» SUPPLIED PASSAGE
* start *

/electron-rom-emulator

Emulate sideways ROMS and SD interface for Acorn Electron

Primary LanguageC

Electron ROM Emulator

kernel at kernelcrash dot com More details on this at www.kernelcrash.com

Overview

  • A bit like an Electron Plus 1 specifically set up for hooking an SD card onto it and using the MMFS ROM https://github.com/hoglet67/MMFS, but should be able to emulate any 16KB Electron ROM
  • Uses a cheap STM32F407 board directly into the expansion connector of the Electron. Most F407 pins are 5V tolerant. Some of these boards have a micro SD card slot, or you can wire a micro SD socket in.
  • Emulates 8 ROM slots (slots 4, 5, 6, 7 and 12, 13, 14 and 15) but they all act as sideways RAM slots
  • Can load rom files directly from flash on the stm32f407. This requires you to 'compile the roms in'. See Troubleshooting further down for how to do this.
  • Loads 16KB rom files from an SD card on boot. You need a directory on your FAT32 sdcard like so:
   boot/4
   boot/5
   boot/6
   boot/7
   boot/12/ESWMMFS.rom
   boot/13
   boot/14
   boot/15

ie. Put one rom file in the boot/12 directory, and it will be loaded into rom slot 12 on boot. Put one rom in boot/13 and it will be loaded into slot 13 etc.

  • If one of the rom slots contains the Electron Plus 1 version of MMFS, then MMFS will 'see' the SD card attached to the STM32F407 board and look for a BEEB.MMB file on it. It's recommended to use the sideways ram version of MMFS (ESWMMFS.rom) as it sets PAGE = E00, which is more compatible with a lot of games compared to the standard EMMFS.rom . Note, MMFS has a very minimal FAT interface layer, so you should always format the SD card (the first partition), copy your BEEB.MMB onto it (doing this as the first filecopy to a freshly formatted SD card is pretty important), then make all the boot directories (eg. boot/12, boot/13 etc) and then copy the appropriate roms into those directories.

* end *

» ENTRIES

* start *

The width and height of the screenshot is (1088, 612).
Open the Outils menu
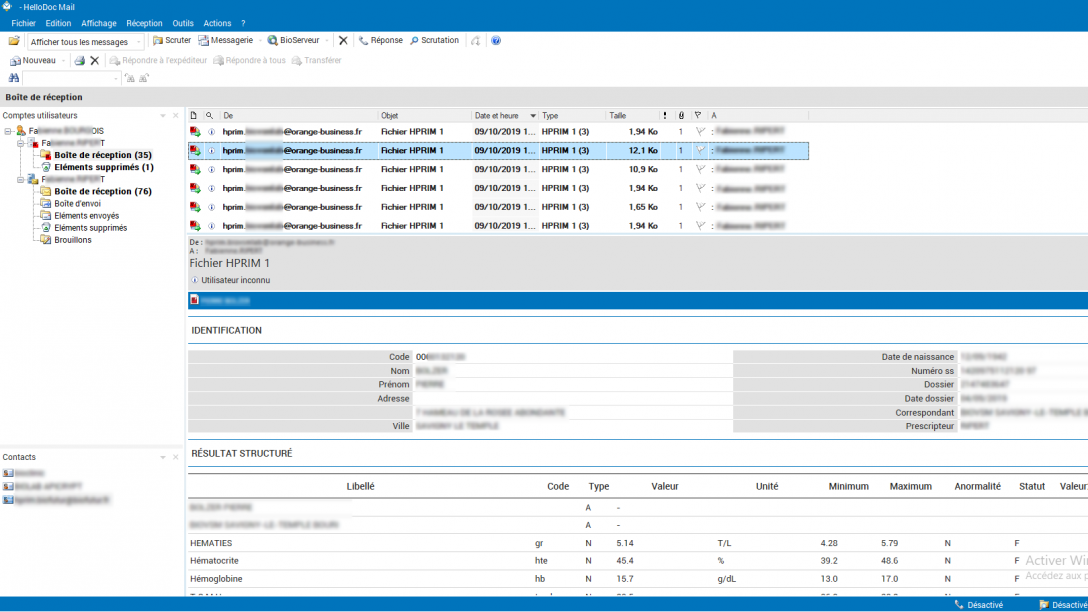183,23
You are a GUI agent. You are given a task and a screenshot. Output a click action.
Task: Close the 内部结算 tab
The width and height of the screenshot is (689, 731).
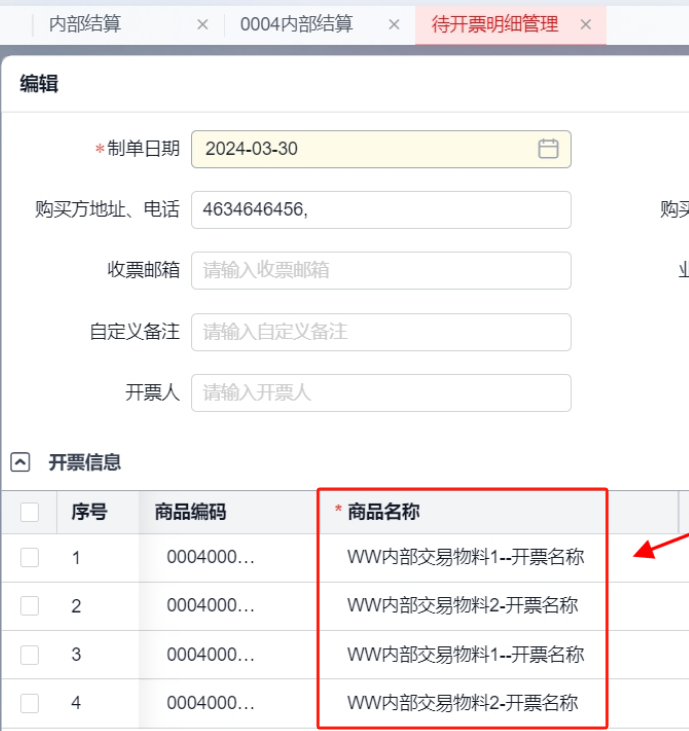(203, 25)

* end *
* start *

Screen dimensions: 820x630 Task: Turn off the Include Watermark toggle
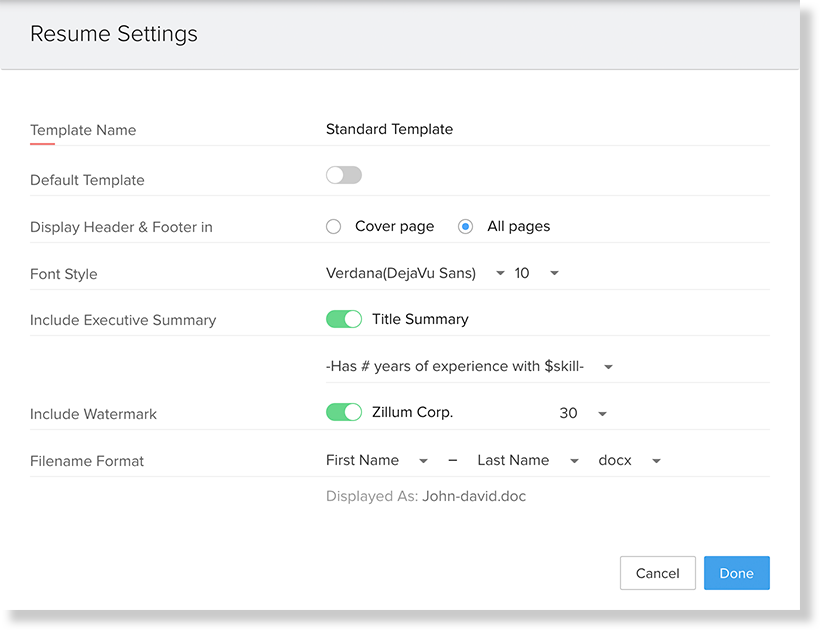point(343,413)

* end *

» GOAL
Reproduce, word for word, the part of the Electron ROM Emulator text between "Electron ROM Emulator" and "SD socket in.", inclusive.

» EXERCISE ANSWER
Electron ROM Emulator

kernel at kernelcrash dot com More details on this at www.kernelcrash.com

Overview

  • A bit like an Electron Plus 1 specifically set up for hooking an SD card onto it and using the MMFS ROM https://github.com/hoglet67/MMFS, but should be able to emulate any 16KB Electron ROM
  • Uses a cheap STM32F407 board directly into the expansion connector of the Electron. Most F407 pins are 5V tolerant. Some of these boards have a micro SD card slot, or you can wire a micro SD socket in.